Einziges Manko aus ihrer Sicht: Auf eine grundlegende Reform der Schuldenbremse konnte man sich nicht einigen. Diese wolle man dann im neuen Bundestag mit der Linkspartei verhandeln. „Unsere Tür bleibt offen“, so Piechotta.
Wirtschaftswissenschaftler bewerten Einigung positiv
Ökonominnen und Ökonomen lobten den Kompromiss ebenfalls mehrheitlich. „Damit ist der Weg frei, dass sich die zaghafte Aufbruchstimmung nach Veröffentlichung der ersten Pläne zur Schuldenbremsenreform vor zehn Tagen nun auch zügig in einem echten Aufbruch für die deutsche Wirtschaft niederschlägt“, erklärte Sebastian Dullien, wissenschaftlicher Direktor des Instituts für Makroökonomie und Konjunkturforschung (IMK) der Hans-Böckler-Stiftung. Die Einigung sei eine gute Nachricht für die deutsche Wirtschaft.
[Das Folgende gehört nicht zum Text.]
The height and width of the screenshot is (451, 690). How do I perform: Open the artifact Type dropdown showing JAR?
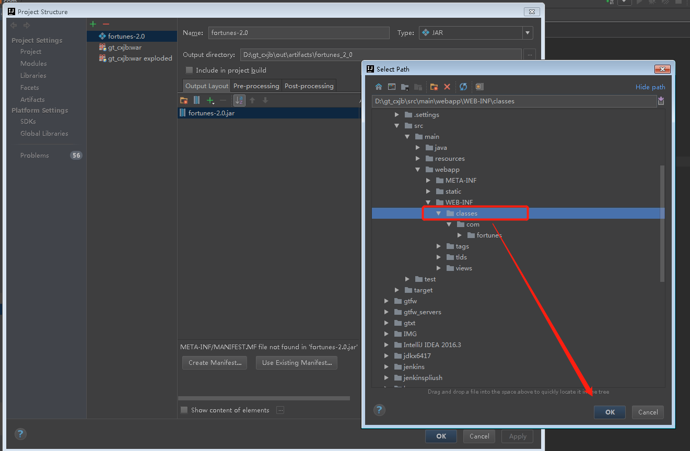pos(527,32)
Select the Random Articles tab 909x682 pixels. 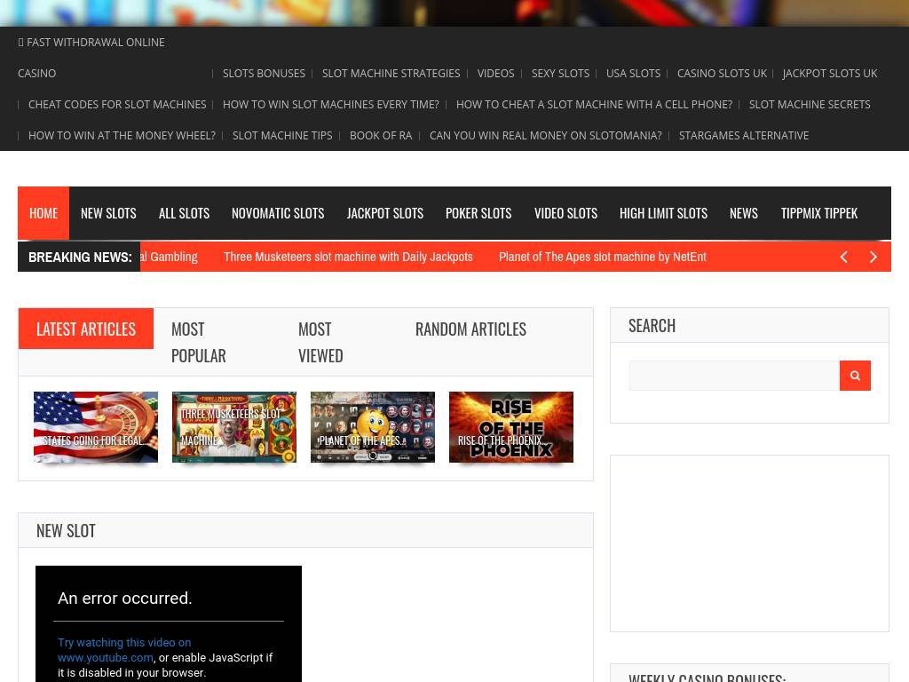470,329
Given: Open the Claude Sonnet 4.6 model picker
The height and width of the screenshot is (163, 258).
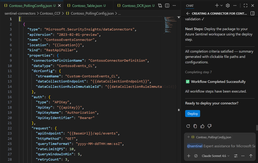Looking at the screenshot, I should coord(216,156).
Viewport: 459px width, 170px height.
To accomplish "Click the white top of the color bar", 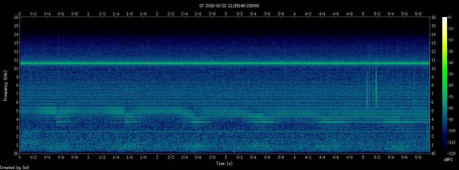I will point(444,19).
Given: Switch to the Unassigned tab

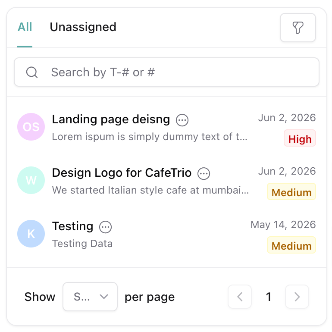Looking at the screenshot, I should coord(83,27).
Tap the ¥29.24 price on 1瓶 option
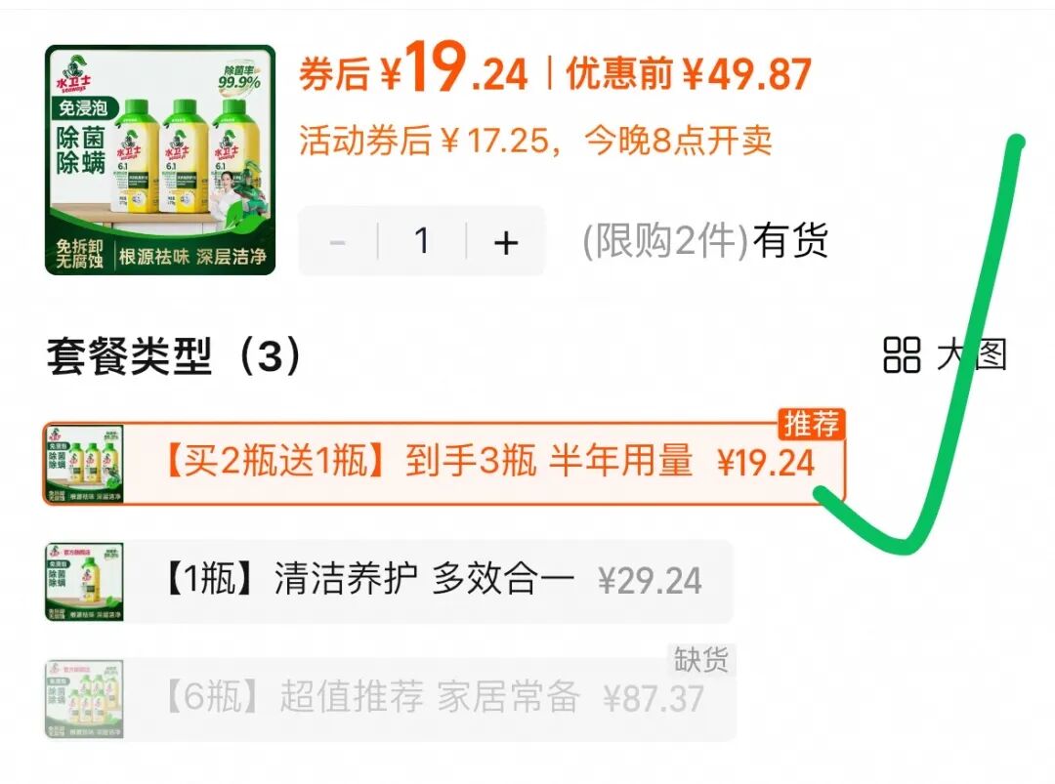The height and width of the screenshot is (784, 1055). (x=650, y=582)
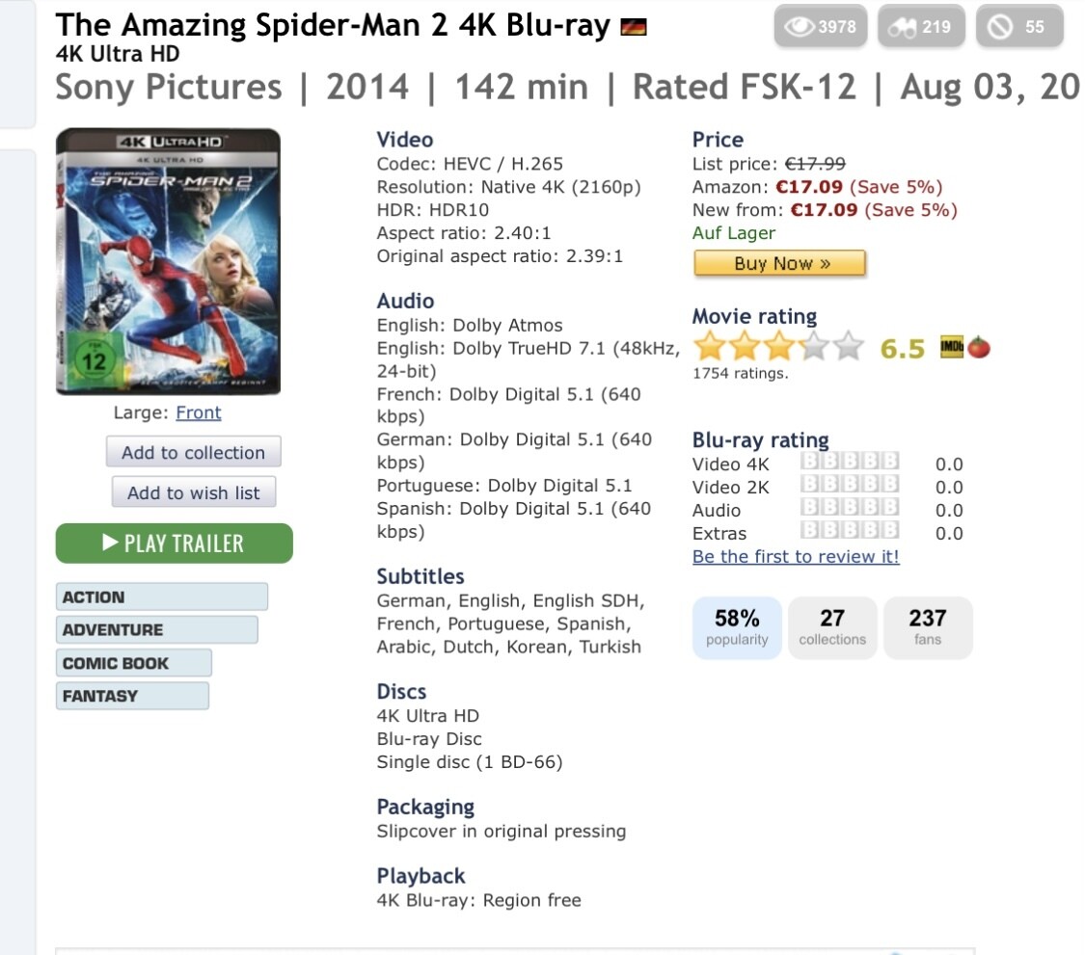Click the binoculars counter showing 219

coord(919,27)
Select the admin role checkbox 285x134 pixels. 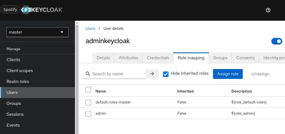click(x=88, y=114)
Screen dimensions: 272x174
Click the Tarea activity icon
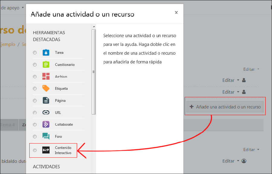[x=46, y=53]
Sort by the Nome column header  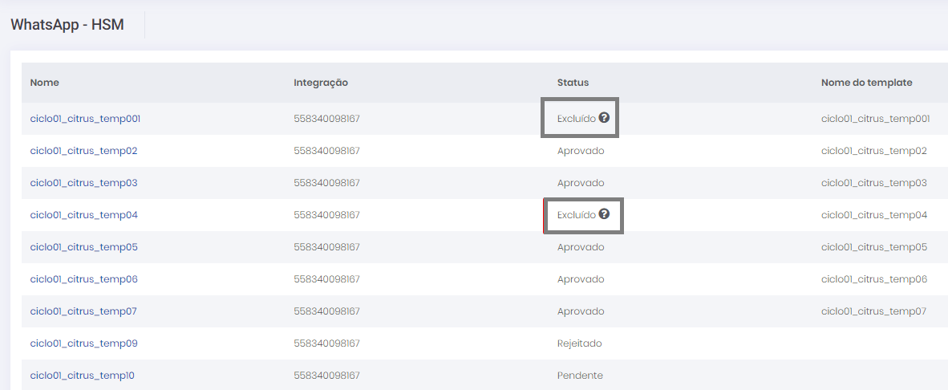tap(44, 83)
„Auch wenn es schwierig werden wird, die Zusätzlichkeit hieb- und stichfest zu machen, ist es angesichts des Zeitdrucks, unter dem die Verhandlungspartner standen, eine wichtige Verbesserung“, sagte die Wirtschaftsweise Monika Schnitzer den Zeitungen der Funke Mediengruppe. Sie kritisierte allerdings, dass man es bei den Verteidigungsausgaben bei der 1-Prozent-Grenze des BIP belassen hat. Das ist weniger, als momentan im Haushalt für Verteidigung ausgegeben wird.
Zustimmung des Bundesrates ungewiss
Am Vormittag hatte der Haushaltsausschuss des Bundestags eine Sitzung zum geplanten milliardenschweren Finanzpaket von 11.30 Uhr auf 17 Uhr verschoben – offenbar um den Verhandlern von Union, SPD und Grünen mehr Zeit zu verschaffen. In der nachmittäglichen Ausschusssitzung soll über den Gesetzentwurf mit mehreren Grundgesetzänderungen beraten werden. Die Empfehlung des Ausschusses ist Voraussetzung dafür, dass das Vorhaben am Dienstag endgültig im Bundestag verabschiedet werden kann.
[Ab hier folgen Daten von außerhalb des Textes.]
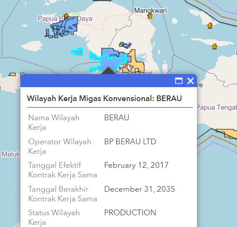
Task: Maximize the BERAU info popup
Action: click(x=179, y=81)
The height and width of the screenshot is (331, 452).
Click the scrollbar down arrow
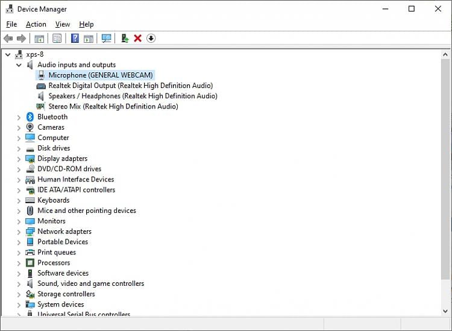pos(445,311)
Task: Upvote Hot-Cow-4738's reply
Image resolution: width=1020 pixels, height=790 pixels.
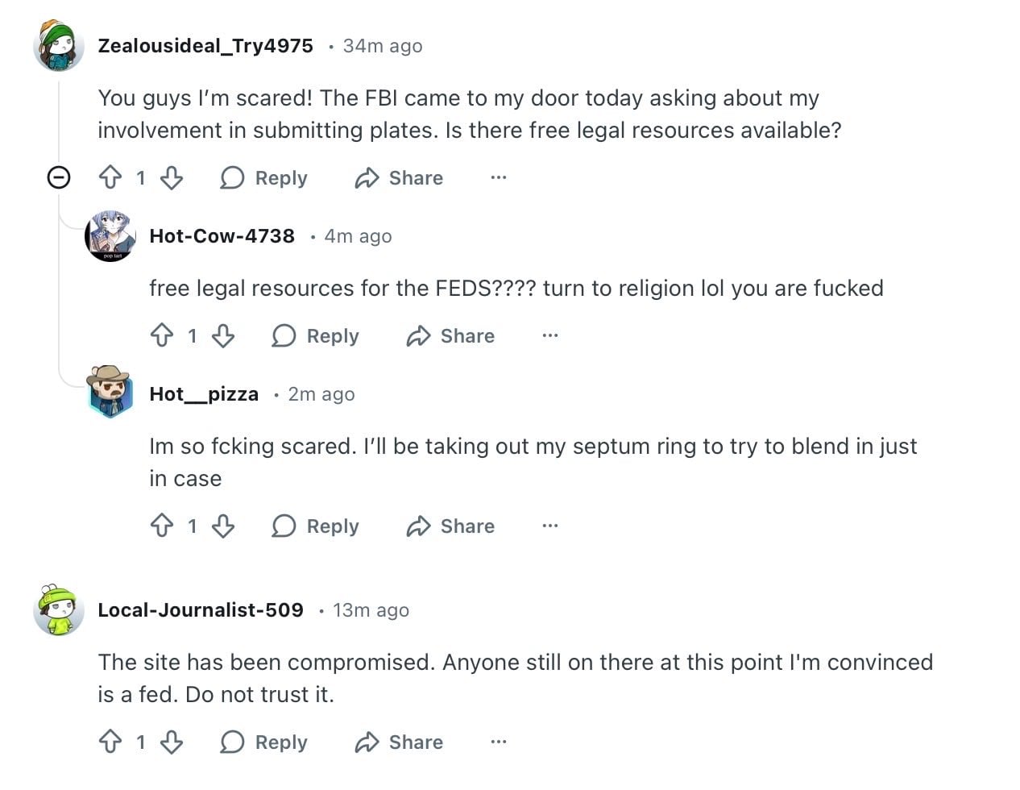Action: (162, 335)
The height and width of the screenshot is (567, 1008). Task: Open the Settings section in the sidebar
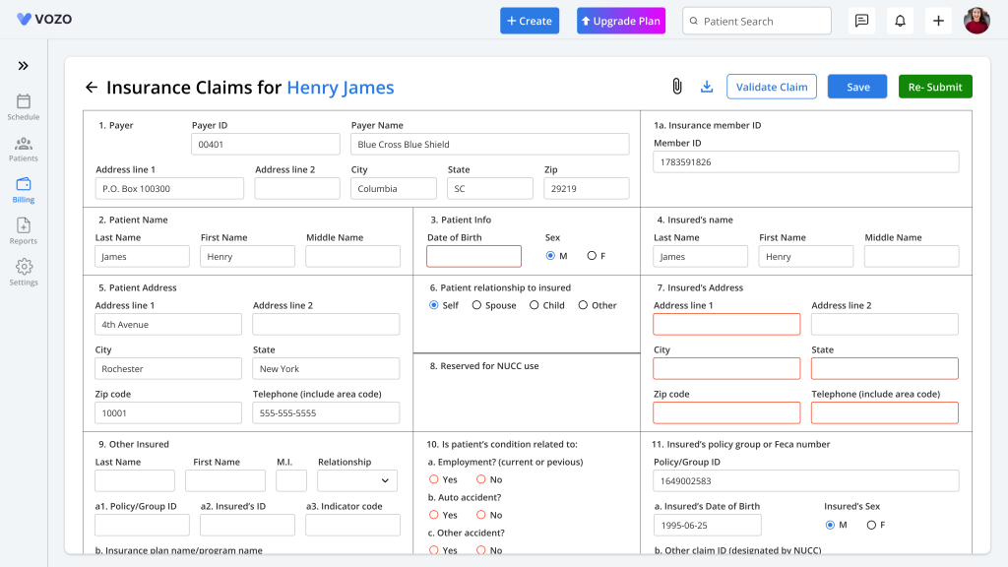click(24, 273)
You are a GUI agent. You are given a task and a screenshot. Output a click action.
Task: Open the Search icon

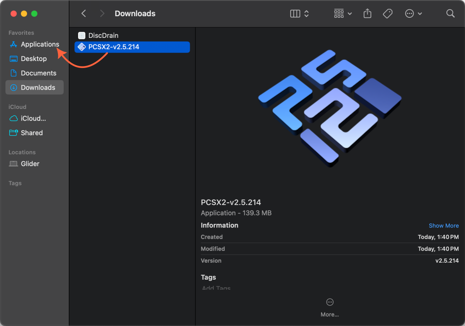pos(450,14)
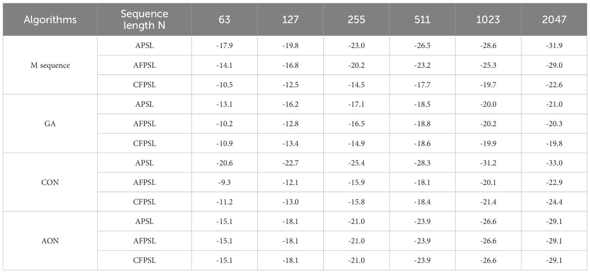Select the -16.5 value in GA AFPSL
The height and width of the screenshot is (273, 590).
point(356,124)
Zusätzlich braucht es allerdings eine Zweidrittelmehrheit im Bundesrat, der am Freitag entscheiden könnte. Die Mehrheit ist noch nicht sicher. Bundesländer können nur dann zustimmen, wenn sich die dortigen Regierungskoalitionen einig sind.
Kritik von AfD und Linkspartei
AfD und Linkspartei haben die Einigung wenig überraschend scharf kritisiert. „100 Milliarden Euro aus dem Schuldenpaket werden für klimaideologische Projekte verbrannt“, schrieb AfD-Chefin Alice Weidel am Freitag bei X. Dafür, dass CDU-Chef Friedrich Merz Kanzler werden könne, „müssen Generationen teuer bezahlen“.
Ines Schwerdtner, Parteichefin der Linken, sagte wiederum, der Kompromiss helfe vor allem der AfD. Nun werde ein zentraler Fehler der Ampel-Regierung wiederholt, „nämlich Klimaschutz und Aufrüstung ohne sozialen Ausgleich“, sagte sie den Funke-Zeitungen. „Das wird scheitern und noch mehr Menschen in die Arme der AfD treiben.“
Am Samstag hatten Union und SPD ihr Sondierungspapier vorgestellt. Die Grundlage für die darin genannten Vorhaben bilden die finanzpolitischen Reformvorschläge der beiden Parteien, für die es allerdings Grundgesetzänderungen und damit die Zustimmung der Grünen braucht.
Letztere hatten am Montag angekündigt, den Plänen in der Form nicht zustimmen zu wollen. In der Hoffnung, die Partei umzustimmen, hatten Merz und Klingbeil seit Montag Gespräche mit der Fraktionsspitze der Grünen gesucht. In der Bundestagsdebatte am Donnerstag schienen die Fronten weiterhin verhärtet. Nach einer Einigung sah es bis gestern Abend nicht aus. Medienberichten zufolge sollen die Fraktionsspitzen bis in den frühen Freitagmorgen verhandelt haben.